Start of GIVEN INFORMATION

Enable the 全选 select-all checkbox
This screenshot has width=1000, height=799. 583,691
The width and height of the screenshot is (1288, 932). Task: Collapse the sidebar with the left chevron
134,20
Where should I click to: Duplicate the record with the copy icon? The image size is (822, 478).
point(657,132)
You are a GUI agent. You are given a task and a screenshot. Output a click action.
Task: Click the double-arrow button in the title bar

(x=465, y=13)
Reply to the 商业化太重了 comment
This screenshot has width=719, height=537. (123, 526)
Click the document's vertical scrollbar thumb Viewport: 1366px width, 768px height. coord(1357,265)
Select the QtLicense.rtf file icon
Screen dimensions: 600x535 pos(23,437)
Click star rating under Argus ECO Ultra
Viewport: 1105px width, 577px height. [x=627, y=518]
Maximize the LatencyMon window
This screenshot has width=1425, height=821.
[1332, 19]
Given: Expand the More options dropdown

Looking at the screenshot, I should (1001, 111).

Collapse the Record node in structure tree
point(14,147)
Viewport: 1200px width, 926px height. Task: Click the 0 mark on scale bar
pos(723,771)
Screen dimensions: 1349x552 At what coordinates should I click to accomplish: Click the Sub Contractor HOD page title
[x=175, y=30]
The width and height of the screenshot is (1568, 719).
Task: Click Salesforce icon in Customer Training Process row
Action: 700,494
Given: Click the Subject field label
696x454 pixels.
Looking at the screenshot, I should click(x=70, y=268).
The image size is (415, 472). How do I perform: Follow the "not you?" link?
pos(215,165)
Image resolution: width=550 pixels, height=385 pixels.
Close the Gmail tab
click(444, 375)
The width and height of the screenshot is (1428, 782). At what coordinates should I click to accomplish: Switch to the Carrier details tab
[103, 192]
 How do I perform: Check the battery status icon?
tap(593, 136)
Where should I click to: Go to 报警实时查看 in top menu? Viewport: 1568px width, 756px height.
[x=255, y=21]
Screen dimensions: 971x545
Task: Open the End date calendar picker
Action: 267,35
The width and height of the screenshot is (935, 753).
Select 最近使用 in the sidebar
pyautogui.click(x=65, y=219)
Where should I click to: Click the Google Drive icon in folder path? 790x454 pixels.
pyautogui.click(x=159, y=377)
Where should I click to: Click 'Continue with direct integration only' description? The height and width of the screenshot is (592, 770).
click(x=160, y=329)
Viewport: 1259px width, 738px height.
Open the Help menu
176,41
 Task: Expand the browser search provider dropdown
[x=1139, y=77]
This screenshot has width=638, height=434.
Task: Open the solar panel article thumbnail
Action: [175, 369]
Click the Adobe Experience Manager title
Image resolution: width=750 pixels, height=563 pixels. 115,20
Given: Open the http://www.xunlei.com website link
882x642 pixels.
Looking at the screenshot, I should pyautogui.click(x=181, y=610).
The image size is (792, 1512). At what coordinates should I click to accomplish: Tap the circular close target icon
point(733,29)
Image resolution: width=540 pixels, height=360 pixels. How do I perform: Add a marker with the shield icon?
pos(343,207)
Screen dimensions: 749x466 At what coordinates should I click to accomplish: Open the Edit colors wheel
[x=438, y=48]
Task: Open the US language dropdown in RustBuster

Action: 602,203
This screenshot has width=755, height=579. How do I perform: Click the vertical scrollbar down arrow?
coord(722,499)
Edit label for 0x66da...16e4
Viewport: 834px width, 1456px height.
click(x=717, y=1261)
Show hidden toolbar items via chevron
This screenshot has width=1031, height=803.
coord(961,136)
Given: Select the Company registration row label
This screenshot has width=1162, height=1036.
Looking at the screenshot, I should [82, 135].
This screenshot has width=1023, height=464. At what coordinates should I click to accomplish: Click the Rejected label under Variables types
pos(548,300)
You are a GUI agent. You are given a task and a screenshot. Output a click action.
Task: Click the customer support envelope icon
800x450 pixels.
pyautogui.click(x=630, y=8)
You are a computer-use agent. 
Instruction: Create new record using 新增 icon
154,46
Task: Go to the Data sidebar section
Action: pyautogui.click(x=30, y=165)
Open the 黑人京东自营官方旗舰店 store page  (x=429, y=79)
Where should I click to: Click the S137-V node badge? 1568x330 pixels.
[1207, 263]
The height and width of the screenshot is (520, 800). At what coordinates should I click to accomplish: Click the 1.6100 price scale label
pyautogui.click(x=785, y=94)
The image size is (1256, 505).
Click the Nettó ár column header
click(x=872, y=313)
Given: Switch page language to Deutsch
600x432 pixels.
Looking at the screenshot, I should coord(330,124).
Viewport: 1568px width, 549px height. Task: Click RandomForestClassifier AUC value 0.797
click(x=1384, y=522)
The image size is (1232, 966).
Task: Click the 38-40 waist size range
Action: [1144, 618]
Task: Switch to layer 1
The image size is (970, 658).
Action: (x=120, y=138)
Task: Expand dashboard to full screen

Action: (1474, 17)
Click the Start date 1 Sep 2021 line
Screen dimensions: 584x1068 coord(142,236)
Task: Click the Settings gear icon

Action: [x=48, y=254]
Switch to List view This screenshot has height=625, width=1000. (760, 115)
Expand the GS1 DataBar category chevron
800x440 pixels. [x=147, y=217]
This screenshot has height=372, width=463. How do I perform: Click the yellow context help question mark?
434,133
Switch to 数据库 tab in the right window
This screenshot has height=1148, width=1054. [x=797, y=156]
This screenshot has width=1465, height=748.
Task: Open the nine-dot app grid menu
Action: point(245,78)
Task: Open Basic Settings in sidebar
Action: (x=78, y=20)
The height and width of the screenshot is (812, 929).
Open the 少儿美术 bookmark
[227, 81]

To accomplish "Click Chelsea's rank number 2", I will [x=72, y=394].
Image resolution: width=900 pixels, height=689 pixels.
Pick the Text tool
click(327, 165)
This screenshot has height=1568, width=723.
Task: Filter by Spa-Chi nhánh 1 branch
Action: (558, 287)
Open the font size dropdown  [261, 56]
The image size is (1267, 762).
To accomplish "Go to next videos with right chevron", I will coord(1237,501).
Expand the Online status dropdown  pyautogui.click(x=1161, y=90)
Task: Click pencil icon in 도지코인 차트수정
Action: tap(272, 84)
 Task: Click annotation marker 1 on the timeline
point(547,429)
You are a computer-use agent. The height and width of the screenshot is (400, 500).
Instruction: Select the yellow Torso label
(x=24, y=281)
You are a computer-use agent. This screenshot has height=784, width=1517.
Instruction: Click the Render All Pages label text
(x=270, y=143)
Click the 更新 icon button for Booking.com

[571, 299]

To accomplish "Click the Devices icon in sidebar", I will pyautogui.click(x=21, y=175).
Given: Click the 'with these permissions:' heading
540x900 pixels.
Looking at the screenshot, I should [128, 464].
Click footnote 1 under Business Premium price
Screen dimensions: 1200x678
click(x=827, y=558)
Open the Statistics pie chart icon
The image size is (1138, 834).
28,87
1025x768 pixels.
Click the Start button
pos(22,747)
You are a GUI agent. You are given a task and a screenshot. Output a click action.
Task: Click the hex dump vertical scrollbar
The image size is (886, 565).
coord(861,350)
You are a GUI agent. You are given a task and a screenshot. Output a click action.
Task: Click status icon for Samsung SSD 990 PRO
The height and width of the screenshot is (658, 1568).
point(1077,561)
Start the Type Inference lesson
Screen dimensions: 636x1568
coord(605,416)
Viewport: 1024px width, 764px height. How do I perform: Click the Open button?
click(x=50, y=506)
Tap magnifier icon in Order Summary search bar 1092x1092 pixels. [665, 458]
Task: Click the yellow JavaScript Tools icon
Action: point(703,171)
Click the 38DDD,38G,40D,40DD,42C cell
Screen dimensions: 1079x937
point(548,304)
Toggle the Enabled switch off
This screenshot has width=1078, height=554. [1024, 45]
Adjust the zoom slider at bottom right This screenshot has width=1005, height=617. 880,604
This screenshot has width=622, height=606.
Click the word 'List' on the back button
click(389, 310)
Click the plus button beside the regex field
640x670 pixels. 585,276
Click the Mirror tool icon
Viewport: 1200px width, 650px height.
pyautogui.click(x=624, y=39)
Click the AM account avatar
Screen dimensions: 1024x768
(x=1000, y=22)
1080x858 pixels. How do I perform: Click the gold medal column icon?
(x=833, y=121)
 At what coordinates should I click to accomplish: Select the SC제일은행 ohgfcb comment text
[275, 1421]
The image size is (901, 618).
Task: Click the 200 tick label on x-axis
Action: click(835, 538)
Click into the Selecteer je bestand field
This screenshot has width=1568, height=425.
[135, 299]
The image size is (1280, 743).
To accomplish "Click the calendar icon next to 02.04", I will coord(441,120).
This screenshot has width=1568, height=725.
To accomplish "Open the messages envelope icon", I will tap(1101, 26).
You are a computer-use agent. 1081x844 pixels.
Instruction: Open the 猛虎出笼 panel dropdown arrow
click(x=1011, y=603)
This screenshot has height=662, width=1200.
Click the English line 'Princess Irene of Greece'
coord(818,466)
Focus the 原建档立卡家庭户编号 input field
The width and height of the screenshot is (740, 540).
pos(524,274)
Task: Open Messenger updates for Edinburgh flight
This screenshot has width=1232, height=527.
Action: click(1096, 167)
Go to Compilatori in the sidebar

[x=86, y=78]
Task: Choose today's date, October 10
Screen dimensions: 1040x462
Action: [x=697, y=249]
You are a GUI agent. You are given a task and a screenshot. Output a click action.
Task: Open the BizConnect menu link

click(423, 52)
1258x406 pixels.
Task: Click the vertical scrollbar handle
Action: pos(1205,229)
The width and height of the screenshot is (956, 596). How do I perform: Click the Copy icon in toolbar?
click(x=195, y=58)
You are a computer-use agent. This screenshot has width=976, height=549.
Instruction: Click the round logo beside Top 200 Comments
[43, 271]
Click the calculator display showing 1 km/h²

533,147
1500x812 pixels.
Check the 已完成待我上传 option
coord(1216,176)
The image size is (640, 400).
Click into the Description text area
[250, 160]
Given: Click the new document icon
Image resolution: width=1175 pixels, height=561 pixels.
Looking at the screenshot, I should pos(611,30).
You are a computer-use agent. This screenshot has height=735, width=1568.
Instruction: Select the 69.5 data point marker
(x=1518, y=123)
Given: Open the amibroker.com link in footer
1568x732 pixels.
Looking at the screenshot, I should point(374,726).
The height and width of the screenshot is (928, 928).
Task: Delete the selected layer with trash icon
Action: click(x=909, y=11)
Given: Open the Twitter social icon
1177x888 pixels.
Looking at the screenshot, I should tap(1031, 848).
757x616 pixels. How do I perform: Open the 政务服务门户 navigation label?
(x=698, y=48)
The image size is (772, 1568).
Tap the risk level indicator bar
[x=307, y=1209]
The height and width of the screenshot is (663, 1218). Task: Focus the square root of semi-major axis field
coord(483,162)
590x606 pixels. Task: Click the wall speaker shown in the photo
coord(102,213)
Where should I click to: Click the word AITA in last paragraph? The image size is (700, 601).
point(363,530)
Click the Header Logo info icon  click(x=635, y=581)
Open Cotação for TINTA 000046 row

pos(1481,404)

End of GIVEN INFORMATION

*TASK INSTRUCTIONS*
Find every line in the records that contains the word "will"; copy those lines.

*YOUR RESPONSE*
To accomplish "Click Chelsea's rank number 2", I will [x=72, y=394].
To accomplish "Go to next videos with right chevron", I will coord(1237,501).
To accomplish "Click the Devices icon in sidebar", I will pyautogui.click(x=21, y=175).
To accomplish "Click the calendar icon next to 02.04", I will coord(441,120).
To accomplish "Open the messages envelope icon", I will tap(1101, 26).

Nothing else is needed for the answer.